Brasília - Quase três meses após perder a eleição para a presidência da Câmara dos Deputados, o governo sofreu ontem nova derrota em votação secreta. Mais uma vez a ‘‘traição’’ de parlamentares da base aliada foi apontada como responsável pelo revés do governo. E novamente o deputado Severino Cavalcanti (PP), que derrotou o governo na disputa pelo comando da Câmara, teve participação no revés governista. Dessa vez, a surpresa veio na escolha do representante da Câmara dos Deputados para o Conselho Nacional de Justiça, órgão de 11 integrantes criado para fiscalizar o Poder Judiciário.
  O candidato do governo, Sérgio Renault, foi derrotado pelo nome do PSDB e do PFL, Alexandre de Moraes, por 183 votos a 154. Renault é secretário de Reforma Judiciária do Ministério da Justiça e é um dos mentores do novo Conselho. O governo contava com a vitória para ter uma ‘‘pessoa de confiança’’ no novo órgão.
  Para agravar o fiasco, o candidato vencedor, Moraes, 36, é homem de confiança do governador de São Paulo, Geraldo Alckmin (PSDB), que desponta como o maior adversário do presidente Luiz Inácio Lula da Silva na eleição de 2006. Ele acumula os cargos de secretário de Justiça e de presidente da Febem (Fundação Estadual do Bem-Estar do Menor). Moraes afirmou que ainda não sabe se deixará os cargos.
  Para o também recém-criado Conselho Nacional de Ministério Público, que fiscalizará este órgão, foi escolhido Francisco Maurício Albuquerque, indicado por Severino Cavalcanti.
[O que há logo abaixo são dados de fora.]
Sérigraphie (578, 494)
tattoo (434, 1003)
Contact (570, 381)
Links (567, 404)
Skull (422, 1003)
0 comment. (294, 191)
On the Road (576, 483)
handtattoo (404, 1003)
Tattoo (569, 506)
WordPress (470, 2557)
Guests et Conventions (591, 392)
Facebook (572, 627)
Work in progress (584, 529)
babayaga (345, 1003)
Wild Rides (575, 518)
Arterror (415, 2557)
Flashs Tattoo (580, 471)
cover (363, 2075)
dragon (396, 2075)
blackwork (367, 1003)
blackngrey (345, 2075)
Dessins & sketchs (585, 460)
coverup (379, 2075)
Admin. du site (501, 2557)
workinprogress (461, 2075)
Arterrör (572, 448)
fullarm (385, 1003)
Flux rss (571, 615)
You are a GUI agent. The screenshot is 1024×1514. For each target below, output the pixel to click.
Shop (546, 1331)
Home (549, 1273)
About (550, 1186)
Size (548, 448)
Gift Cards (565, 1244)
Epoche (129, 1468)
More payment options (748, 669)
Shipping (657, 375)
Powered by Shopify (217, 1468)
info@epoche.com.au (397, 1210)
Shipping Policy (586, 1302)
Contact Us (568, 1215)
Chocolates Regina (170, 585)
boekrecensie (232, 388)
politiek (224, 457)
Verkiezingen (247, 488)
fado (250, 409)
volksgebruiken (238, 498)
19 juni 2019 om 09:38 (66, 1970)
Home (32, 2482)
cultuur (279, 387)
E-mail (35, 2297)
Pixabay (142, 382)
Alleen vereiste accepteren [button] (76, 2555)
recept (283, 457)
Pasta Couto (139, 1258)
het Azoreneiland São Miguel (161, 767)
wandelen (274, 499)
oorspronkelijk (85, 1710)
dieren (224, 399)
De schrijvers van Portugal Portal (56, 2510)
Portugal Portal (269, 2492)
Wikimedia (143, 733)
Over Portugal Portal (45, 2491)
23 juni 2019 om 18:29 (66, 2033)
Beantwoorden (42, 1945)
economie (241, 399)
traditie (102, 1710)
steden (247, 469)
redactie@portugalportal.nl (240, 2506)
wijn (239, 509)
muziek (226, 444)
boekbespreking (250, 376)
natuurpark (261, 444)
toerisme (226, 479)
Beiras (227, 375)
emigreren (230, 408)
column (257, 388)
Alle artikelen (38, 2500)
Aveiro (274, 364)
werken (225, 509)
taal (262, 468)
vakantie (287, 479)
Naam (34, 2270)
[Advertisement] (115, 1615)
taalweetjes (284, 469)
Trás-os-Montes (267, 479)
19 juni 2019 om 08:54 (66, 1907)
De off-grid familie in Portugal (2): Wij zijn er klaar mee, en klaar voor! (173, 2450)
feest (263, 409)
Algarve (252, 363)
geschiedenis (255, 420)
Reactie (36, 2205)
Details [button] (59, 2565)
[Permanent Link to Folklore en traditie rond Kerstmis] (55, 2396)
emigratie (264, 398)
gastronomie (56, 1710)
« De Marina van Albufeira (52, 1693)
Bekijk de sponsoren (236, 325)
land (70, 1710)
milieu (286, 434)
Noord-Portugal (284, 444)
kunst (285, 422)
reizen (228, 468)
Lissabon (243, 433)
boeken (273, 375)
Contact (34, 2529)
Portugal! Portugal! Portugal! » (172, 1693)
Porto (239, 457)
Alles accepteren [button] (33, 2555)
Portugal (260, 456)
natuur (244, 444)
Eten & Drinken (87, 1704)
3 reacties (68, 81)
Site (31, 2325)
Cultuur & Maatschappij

Albuquerque, advogado pernambucano, é pai do secretário particular de Severino, Eduardo.
  ‘‘O resultado mostra que as bancadas não seguiram as orientações de seus líderes. Havia um pré-acordo que não foi cumprido’’, afirmou o deputado José Eduardo Cardozo (PT-SP). Para a oposição, a Câmara novamente aproveitou uma oportunidade para punir o governo. ‘‘O PT quer todos os cargos para si e trata a base aliada com desprezo. Teve hoje (ontem) mais uma demonstração do que isso provoca’’, disse José Carlos Aleluia (PFL-BA).